Sejarah Perjalanan hidup Jokowi atau Joko Widodo
Asal mula nama "Jokowi"
Saya terlahir dengan nama asli Joko Widodo. Tetapi ketika masih aktif
menangani bisnis mebel dan punya buyer asal Prancis, Michl Romaknan, ia
mengaku bingung. Pasalnya Michl yang membeli mebel dari Jepara,
Semarang, dan Surabaya selalu bertemu orang bernama Joko. Eh, begitu di
Solo, bertemu saya yang juga disapa Joko. Untuk membedakan dengan
Joko-Joko yang lain, ia menyapa saya dengan nama Jokowi.

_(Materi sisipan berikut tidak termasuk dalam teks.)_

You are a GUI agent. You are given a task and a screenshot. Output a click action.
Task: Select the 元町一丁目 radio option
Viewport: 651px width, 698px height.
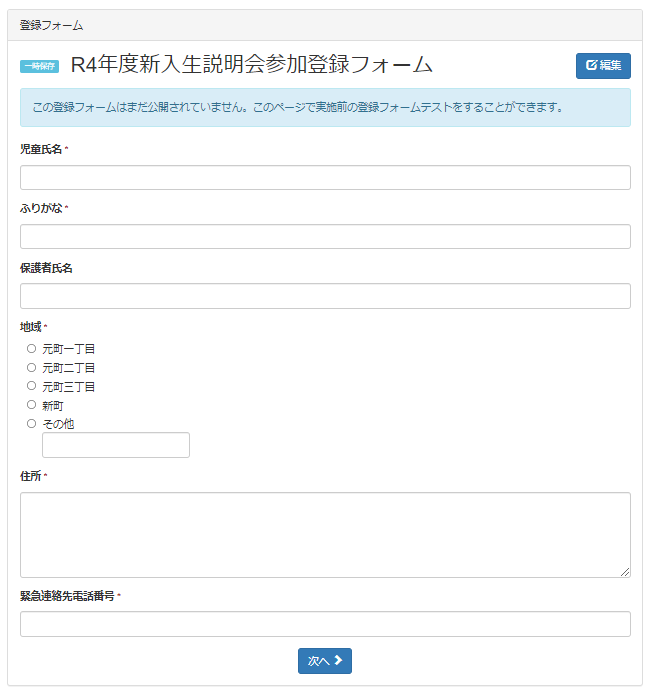pyautogui.click(x=31, y=349)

Saya tidak keberatan dengan sapaan itu, malah senang. Seperti ada
personal brand tersendiri. Apalagi nama itu terdengar seperti nama
petenis dunia, Djokovic. Ha ha ha…Sejak 1991 nama Jokowi saya pakai.
Nama yang tertera di kartu nama saya, ya, Jokowi. Bahkan sampai menjadi
walikota pun nama saya tetap Jokowi. Penggantian nama itu tanpa membuat
tumpengan, lho. Ha ha ha…
Masa Kecil Jokowi
Sebenarnya menjadi walikota bukanlah cita-cita masa kecil saya. Waktu
kecil saya justru bercita-cita jadi tukang kayu. Bagaimana tidak, saya
memang tumbuh di lingkungan tukang kayu. Bapak saya, Noto Mihardjo,
seorang penjual kayu dan bambu di bantaran kali Karanganyar, Solo.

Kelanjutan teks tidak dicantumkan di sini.